Count the lines in the data below that contain the word "Toggle", and reply with only that number.

[Start of DATASET EXTRACT]

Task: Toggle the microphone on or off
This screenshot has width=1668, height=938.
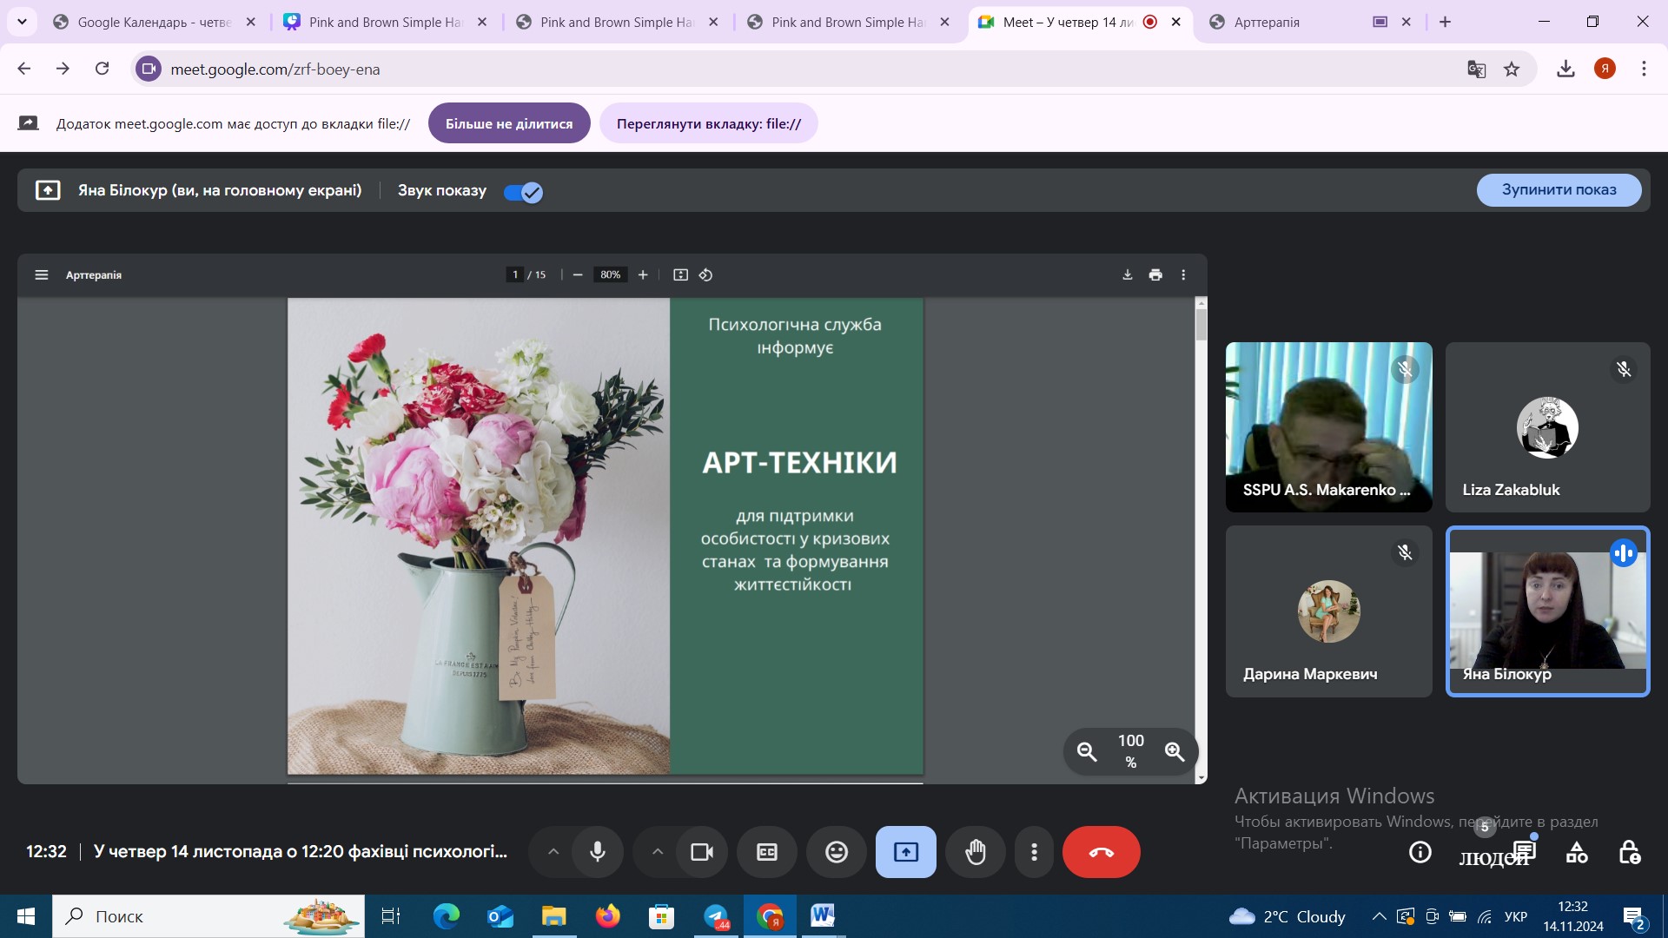Action: coord(598,852)
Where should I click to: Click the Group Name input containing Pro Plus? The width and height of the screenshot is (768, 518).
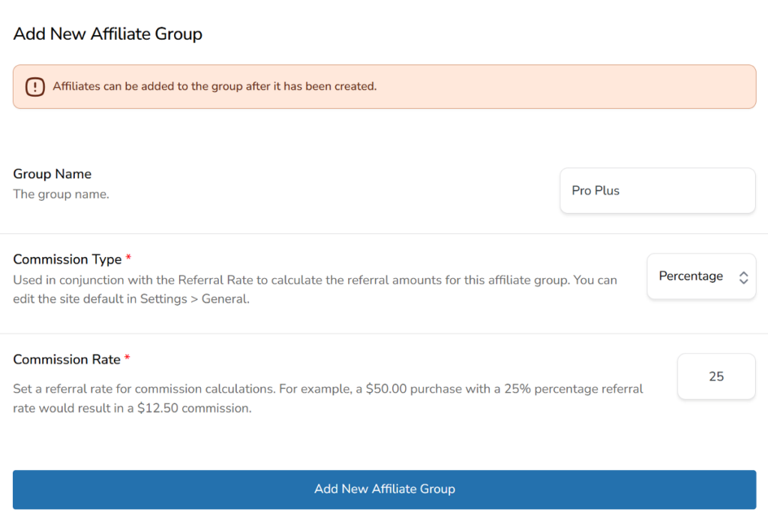click(x=657, y=190)
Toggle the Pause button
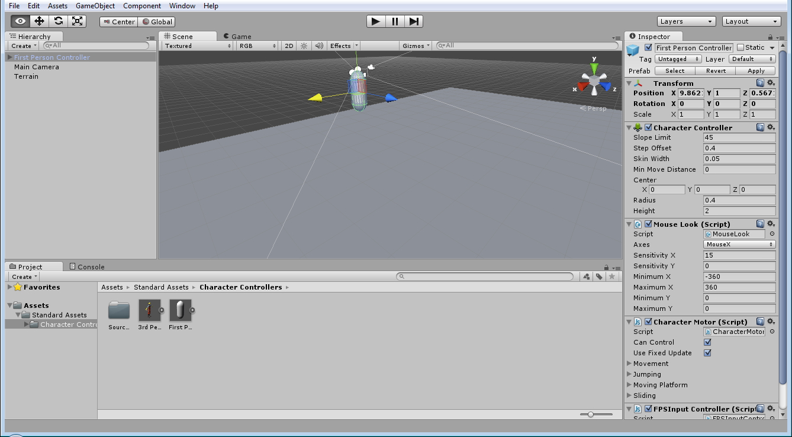The image size is (792, 437). tap(395, 21)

[End of DATASET EXTRACT]

#### SOLUTION TO THE PROBLEM
2